-- begin Text extract --
The purpose was not to learn to read English, but to have a written guide to help themselves learn the spoken language - an informal pronouncing dictionary. The members of the group listened repeatedly to native English speaking volunteers (with different regional accents), learned the sound of it by heart, then voted on various solutions to the problem of using Spanish letter-sound correspondences as a way to write spoken English.

In part, the system used doubled vowels to suggest length, as in yuu for /ju:/, and letters were assigned by following their phonological restrictions in Spanish: sometimes to suggest the stress pattern, sometimes to represent non-allowed sound placement, sometimes to use actual Spanish alphabetic-sound correspondence, as in ll for /zh/.

Following are a few examples:
jullulib? (Where d'you live?)
Evri bari guants tulem. (Everybody wants to learn)
nou bari. (nobody) llnou juer (nowhere)
samdel (some day)
enai wan to du rait. (and I want you to do right)
ai ou yuu. (I owe you) to loon. (the law)
This system was complicated by the fact that the workers were bilingual in Spanish and Tarascan. Kalmar says that a hybrid Tarascan /tə'raas kən / alphabet had been devised in 1939 by Swadesh, Lathrop, and Pike, as part of the Tarascan Project. (p.108) "The Tarascan Project became the showpiece of adult biliteracy campaigns ... elevated [by UNESCO, 1948] to paradigmatic status as a model for how to conduct adult biliteracy campaigns in third world countries .... The Tarascan Project established once and for all that indios - illiterate indigenous monolingual adults - could learn to read and write both their own language and the metropolitan language in less than a month or two - provided both languages were systematically coded in a single alphabet deliberately designed to be as hybrid as possible, on the principle of one letter, one hybrid phoneme."
-- end Text extract --
## [Actions to take]
1. According to the passage on writing spoken English with Spanish letters, in what year was the hybrid Tarascan alphabet devised?
2. Rewrite the part of the passage on writing spoken English with Spanish letters starting with "The purpose was" and going on through "(Where d'you live?)", using "helpers" in place of "volunteers".
3. Translate this sentence from the passage on writing spoken English with Spanish letters into Spanish: "This system was complicated by the fact that the workers were bilingual in Spanish and Tarascan."
-- begin Data --
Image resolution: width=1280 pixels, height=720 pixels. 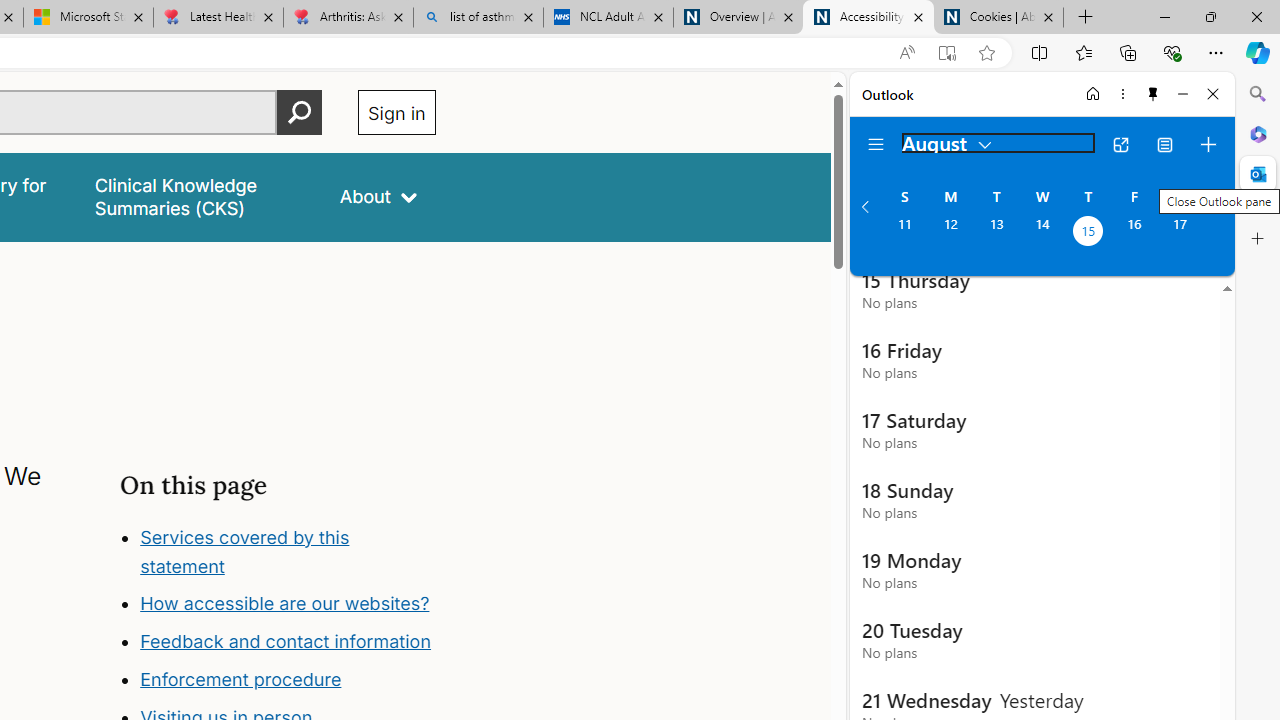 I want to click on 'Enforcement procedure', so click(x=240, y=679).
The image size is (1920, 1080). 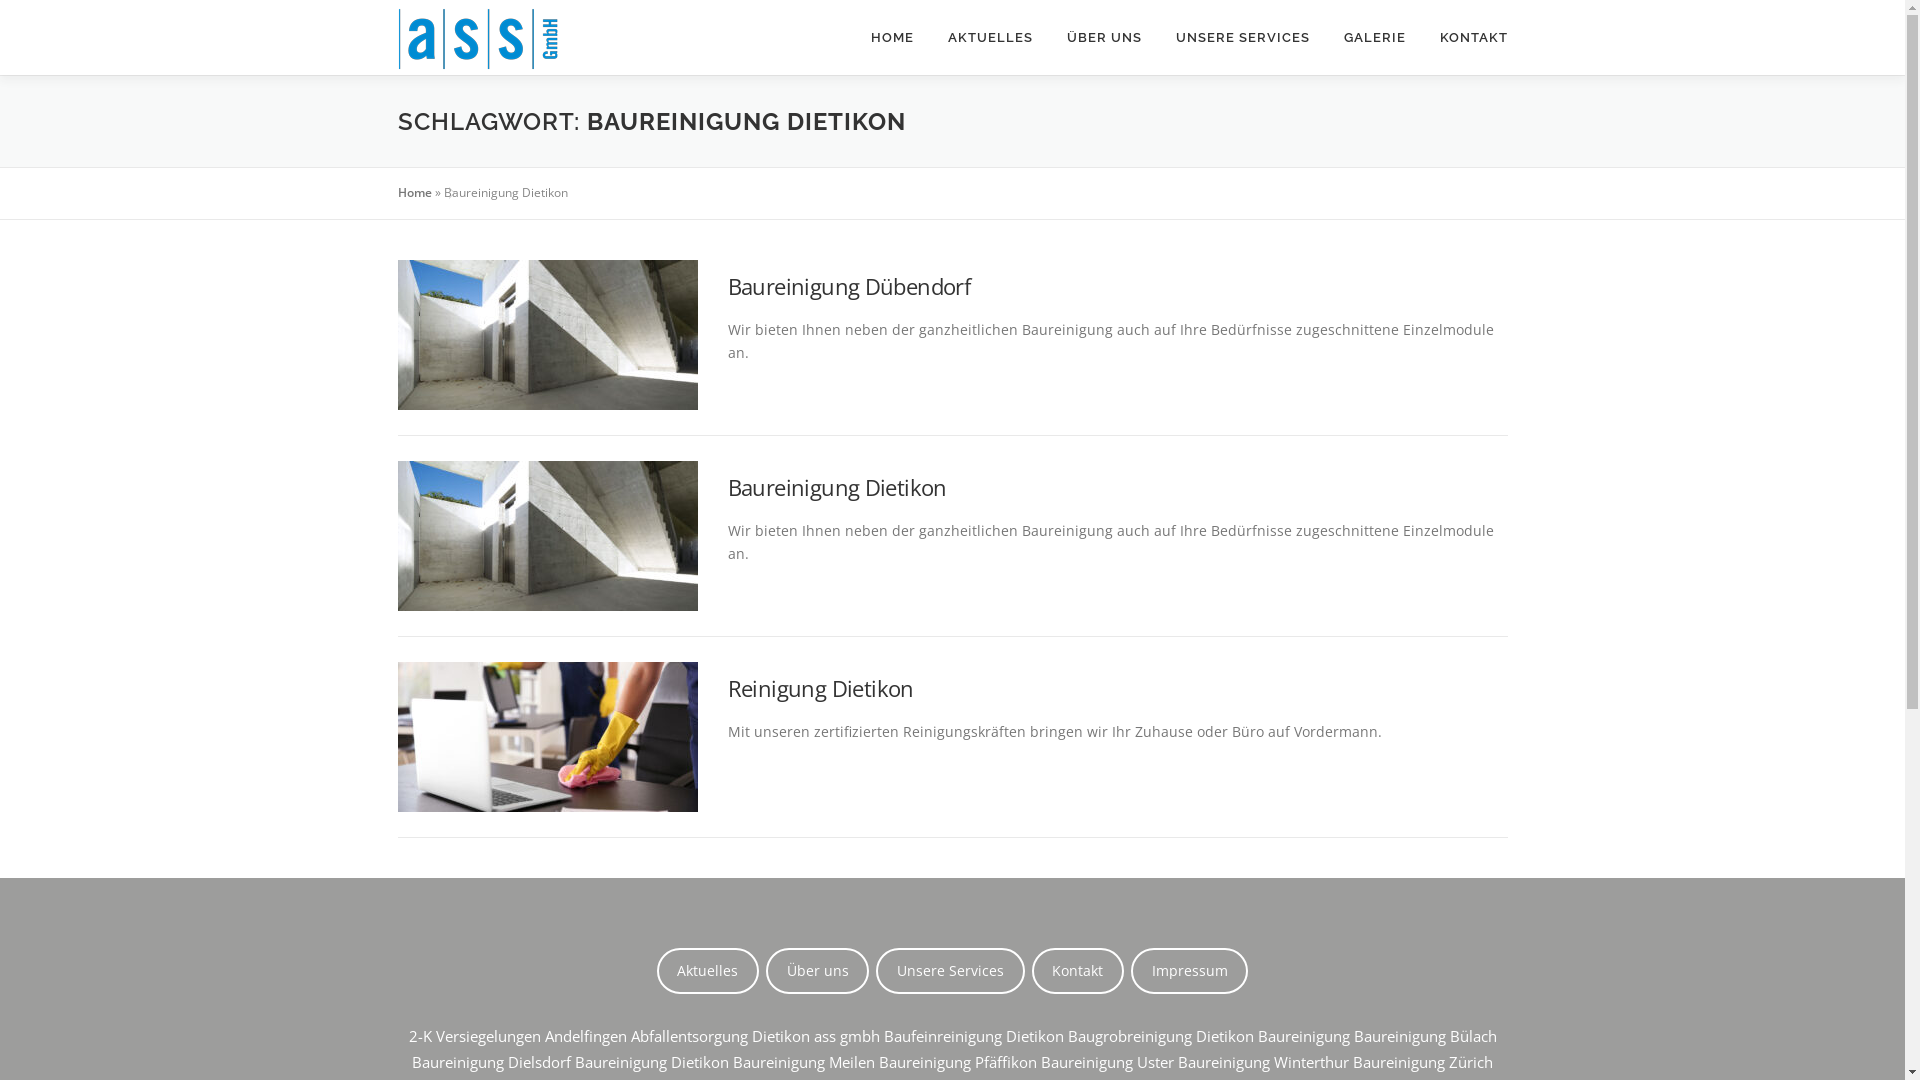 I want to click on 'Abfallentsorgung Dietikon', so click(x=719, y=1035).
-- end Data --
-- begin Data --
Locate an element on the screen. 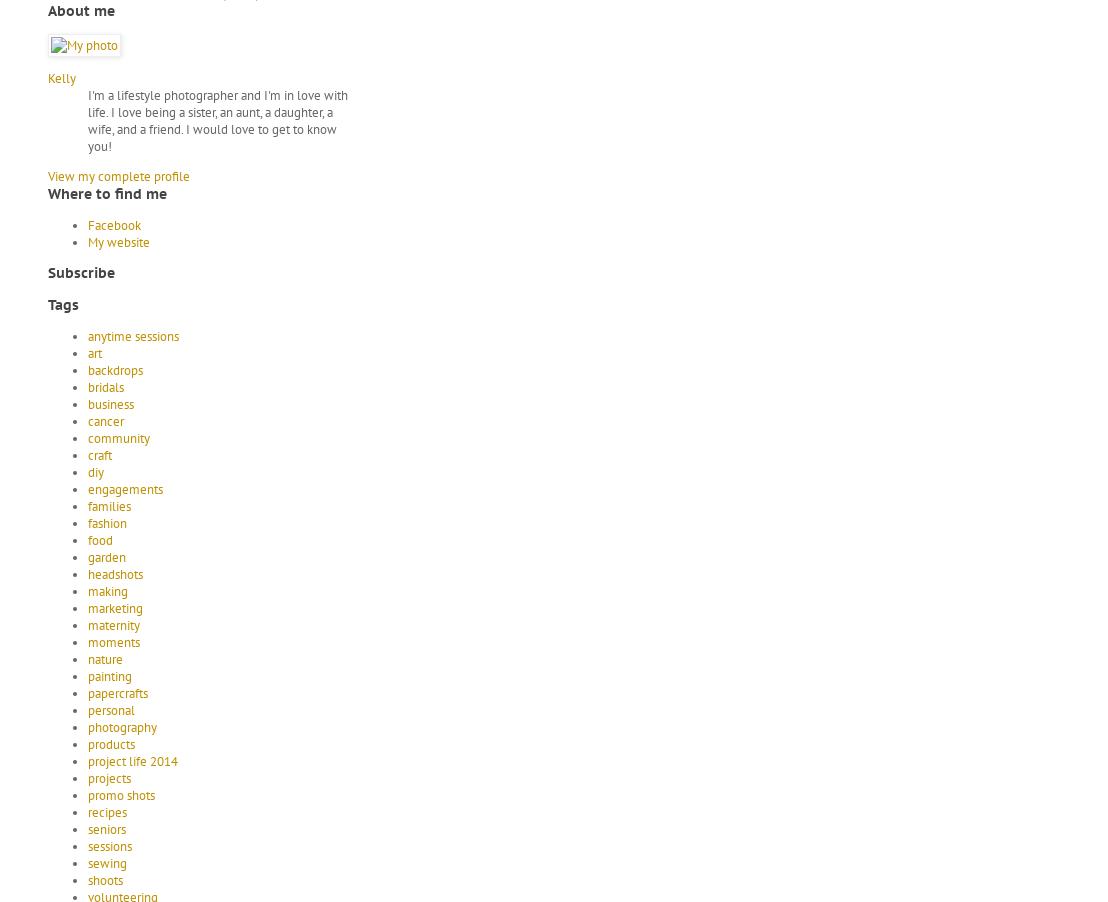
-- end Data --
## [Answers by task]
1. 1939

2.
The purpose was not to learn to read English, but to have a written guide to help themselves learn the spoken language - an informal pronouncing dictionary. The members of the group listened repeatedly to native English speaking helpers (with different regional accents), learned the sound of it by heart, then voted on various solutions to the problem of using Spanish letter-sound correspondences as a way to write spoken English.

In part, the system used doubled vowels to suggest length, as in yuu for /ju:/, and letters were assigned by following their phonological restrictions in Spanish: sometimes to suggest the stress pattern, sometimes to represent non-allowed sound placement, sometimes to use actual Spanish alphabetic-sound correspondence, as in ll for /zh/.

Following are a few examples:
jullulib? (Where d'you live?)

3. Este sistema se complicaba por el hecho de que los trabajadores eran bilingües en español y tarasco.